=== Begin Enclosure ===

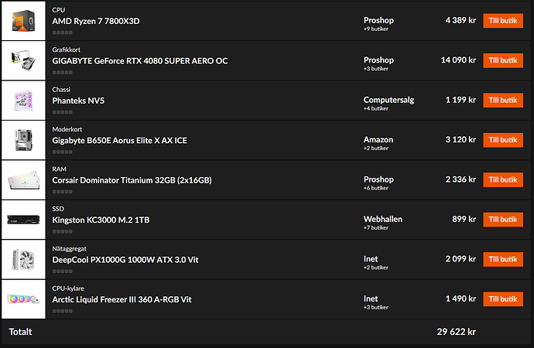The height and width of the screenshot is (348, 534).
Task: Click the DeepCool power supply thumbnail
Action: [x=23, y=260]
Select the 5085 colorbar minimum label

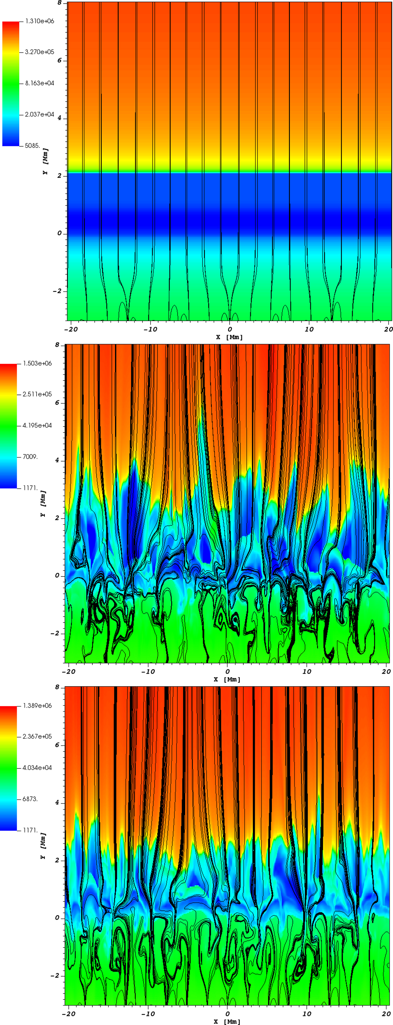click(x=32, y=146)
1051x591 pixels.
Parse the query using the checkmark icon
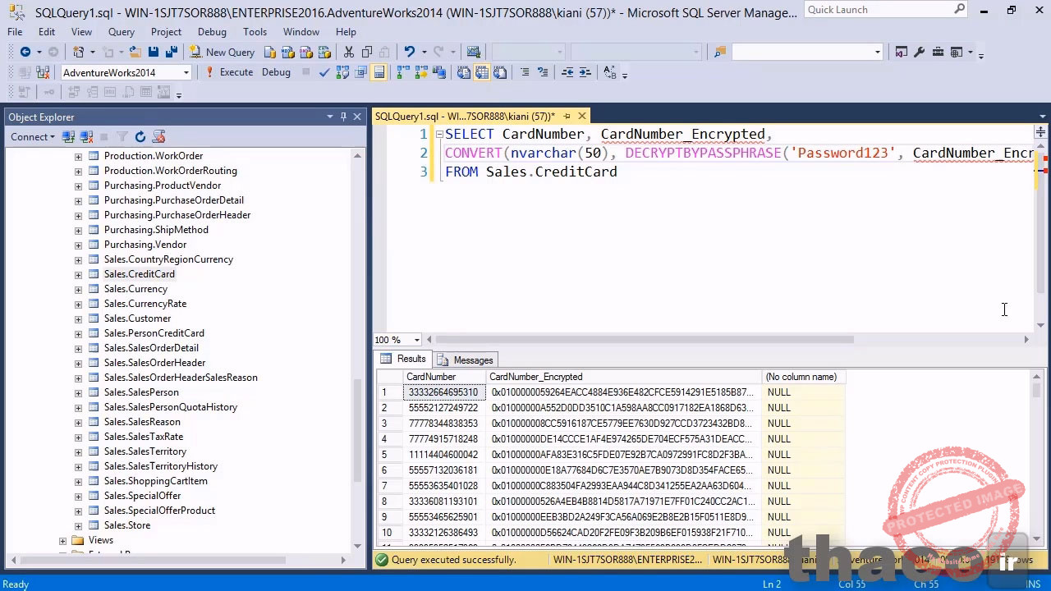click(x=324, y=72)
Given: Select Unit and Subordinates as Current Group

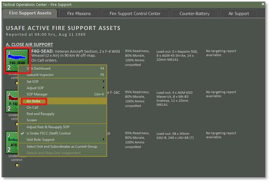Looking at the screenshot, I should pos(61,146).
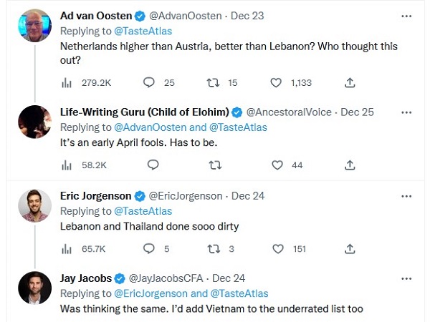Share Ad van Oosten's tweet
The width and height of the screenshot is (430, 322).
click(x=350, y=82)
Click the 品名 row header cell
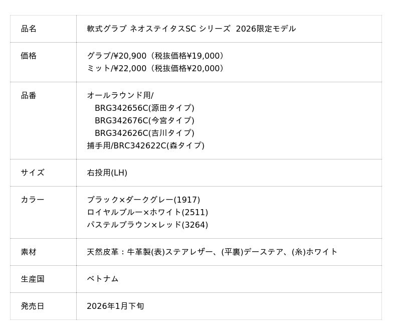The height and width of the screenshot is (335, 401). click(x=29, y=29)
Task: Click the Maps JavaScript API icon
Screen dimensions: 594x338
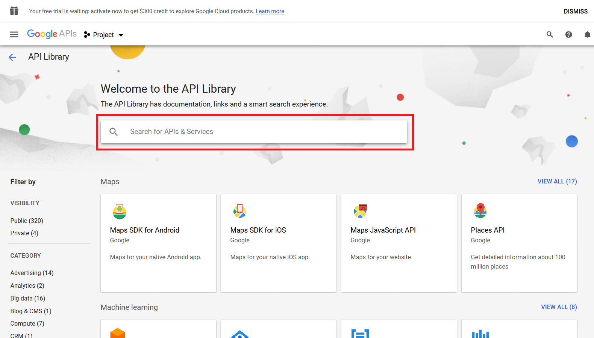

=== End Enclosure ===

▶ _PROMPT_: Starting at the line that contains "Task: Click the Maps JavaScript API icon", write out every line through the end of the entries, both ends included, without any pictures.

▶ _ANSWER SPACE_:
Task: Click the Maps JavaScript API icon
Screen dimensions: 594x338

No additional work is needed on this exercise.